╭─ Records supplied

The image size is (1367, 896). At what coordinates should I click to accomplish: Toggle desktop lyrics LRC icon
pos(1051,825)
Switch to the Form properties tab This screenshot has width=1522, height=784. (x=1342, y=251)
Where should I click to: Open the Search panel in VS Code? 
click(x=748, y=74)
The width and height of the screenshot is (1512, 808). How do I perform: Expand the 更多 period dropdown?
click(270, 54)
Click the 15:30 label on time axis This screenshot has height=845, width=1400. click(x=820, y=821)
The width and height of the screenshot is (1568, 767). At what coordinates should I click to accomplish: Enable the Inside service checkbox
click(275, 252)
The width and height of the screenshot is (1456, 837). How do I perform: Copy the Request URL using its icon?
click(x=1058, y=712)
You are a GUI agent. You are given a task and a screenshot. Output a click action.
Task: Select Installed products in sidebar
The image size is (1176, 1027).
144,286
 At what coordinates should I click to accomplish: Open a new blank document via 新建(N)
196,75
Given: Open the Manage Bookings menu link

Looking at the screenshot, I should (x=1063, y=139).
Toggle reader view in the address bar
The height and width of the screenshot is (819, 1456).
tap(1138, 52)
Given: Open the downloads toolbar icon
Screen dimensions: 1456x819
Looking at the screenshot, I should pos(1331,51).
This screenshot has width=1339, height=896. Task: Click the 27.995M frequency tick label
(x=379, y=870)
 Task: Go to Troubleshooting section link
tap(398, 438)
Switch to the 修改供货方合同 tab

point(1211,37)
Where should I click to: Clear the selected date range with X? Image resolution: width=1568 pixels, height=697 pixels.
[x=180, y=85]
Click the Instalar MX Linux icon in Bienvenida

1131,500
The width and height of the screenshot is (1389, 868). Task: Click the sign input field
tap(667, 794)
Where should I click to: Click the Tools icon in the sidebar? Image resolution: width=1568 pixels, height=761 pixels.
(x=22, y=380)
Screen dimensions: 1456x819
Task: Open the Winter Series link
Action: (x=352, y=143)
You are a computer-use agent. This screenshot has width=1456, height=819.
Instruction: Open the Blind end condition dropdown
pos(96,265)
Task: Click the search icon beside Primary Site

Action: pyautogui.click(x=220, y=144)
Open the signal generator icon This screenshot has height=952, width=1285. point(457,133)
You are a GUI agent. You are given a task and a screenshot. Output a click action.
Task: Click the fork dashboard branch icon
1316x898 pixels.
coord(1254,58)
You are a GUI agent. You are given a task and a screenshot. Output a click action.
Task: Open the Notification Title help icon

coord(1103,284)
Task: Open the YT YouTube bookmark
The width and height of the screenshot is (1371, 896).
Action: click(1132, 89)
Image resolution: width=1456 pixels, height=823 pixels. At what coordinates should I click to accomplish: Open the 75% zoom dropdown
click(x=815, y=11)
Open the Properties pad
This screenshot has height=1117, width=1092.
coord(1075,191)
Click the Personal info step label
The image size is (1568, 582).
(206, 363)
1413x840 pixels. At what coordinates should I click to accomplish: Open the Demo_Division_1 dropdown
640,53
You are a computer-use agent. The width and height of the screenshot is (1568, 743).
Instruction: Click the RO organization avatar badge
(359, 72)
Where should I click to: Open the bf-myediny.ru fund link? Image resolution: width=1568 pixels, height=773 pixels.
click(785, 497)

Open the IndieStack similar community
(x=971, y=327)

╰─

• Your assignment:
Output the lines from the one with "Open the signal" through the end of the records above, exactly, including both ends, and nothing besides.

• Solution below:
Open the signal generator icon This screenshot has height=952, width=1285. point(457,133)
You are a GUI agent. You are given a task and a screenshot. Output a click action.
Task: Click the fork dashboard branch icon
1316x898 pixels.
coord(1254,58)
You are a GUI agent. You are given a task and a screenshot. Output a click action.
Task: Open the Notification Title help icon

coord(1103,284)
Task: Open the YT YouTube bookmark
The width and height of the screenshot is (1371, 896).
Action: click(1132, 89)
Image resolution: width=1456 pixels, height=823 pixels. At what coordinates should I click to accomplish: Open the 75% zoom dropdown
click(x=815, y=11)
Open the Properties pad
This screenshot has height=1117, width=1092.
coord(1075,191)
Click the Personal info step label
The image size is (1568, 582).
(206, 363)
1413x840 pixels. At what coordinates should I click to accomplish: Open the Demo_Division_1 dropdown
640,53
You are a computer-use agent. The width and height of the screenshot is (1568, 743).
Instruction: Click the RO organization avatar badge
(359, 72)
Where should I click to: Open the bf-myediny.ru fund link? Image resolution: width=1568 pixels, height=773 pixels.
click(785, 497)

Open the IndieStack similar community
(x=971, y=327)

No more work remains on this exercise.